Report exposes Star Citizen's troubled development
"Incompetence and mismanagement on a galactic scale"By Rob Thubron 45 comments
Why it matters: After seven years and $288 million raised, there's still no completion date in sight for Star Citizen. According to a new report, much of the blame rests on the shoulders of game designer and co-founder of the Cloud Imperium Games studio, Chris Roberts.
A recent Forbes report delves into the development of Star Citizen, which was originally due to launch in 2014 but still has no solid release date. It notes that of the $288 million raised---$242 million of which was crowdfunded by consumers---just $14 million was left in the bank by the end of 2017. This led to the team raising money through the release of virtual spaceships, which sell for up to $3,000 per ship. Forbes writes that of the 135 models, just 87 can be flown in the playable Alpha version of the game, while some of the remaining 48 are only images.
It's noted that while this is not fraud, "it is incompetence and mismanagement on a galactic scale." Many of the 20 former Cloud Imperium workers Forbes spoke to painted Roberts as a "micromanager and poor steward of resources," while describing the work environment as "chaotic." Of the 100 star systems that have been promised, none have been finished.

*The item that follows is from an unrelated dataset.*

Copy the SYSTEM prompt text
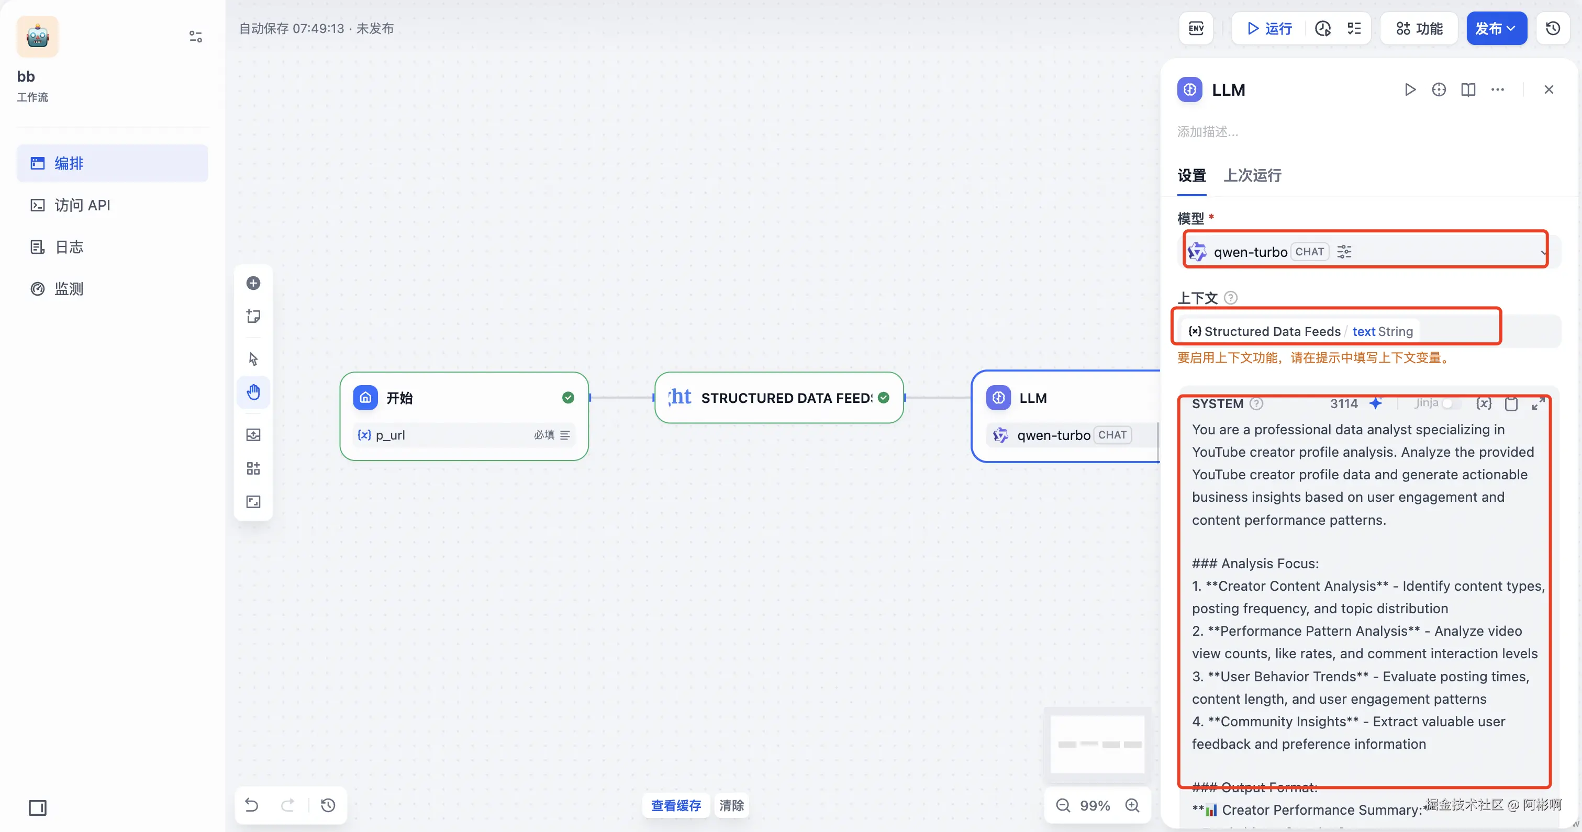 coord(1511,403)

"As the money rolled in, what I consider to be some of [Roberts'] old bad habits popped up---not being super-focused," said Mark Day, whose company was contracted to work on the Star Citizen in 2013 and 2014. "It had got out of hand, in my opinion. The promises being made---call it feature creep, call it whatever it is---now we can do this, now we can do that. I was shocked."
Roberts is said to waste too much time on insignificant details, with one senior graphics engineer ordered to spend months getting the visual effects of the ships' shields just right. Workers are also spending weeks making demos that help sell the ships and raise more money.
Another example is a lead character artist completing only five characters in 17 months due to Roberts constantly reversing approvals for the designs the employee was working on.
The Federal Trade Commission has now received 129 consumer complaints against Cloud Imperium games related to refunds as high as $24,000 "The game they promised us can't even barely run. The performance is terrible and it's still in an 'Alpha' state," read one complaint from a Florida resident who had spent $1,000. "I want out. They lied to us." We have heard stories of some backers who got their money back, along with others who didn't.
While a beta of the single-player Squadron 42 element is expected to be here in 2020, we still have no idea when the full Star Citizen game will be released, if ever.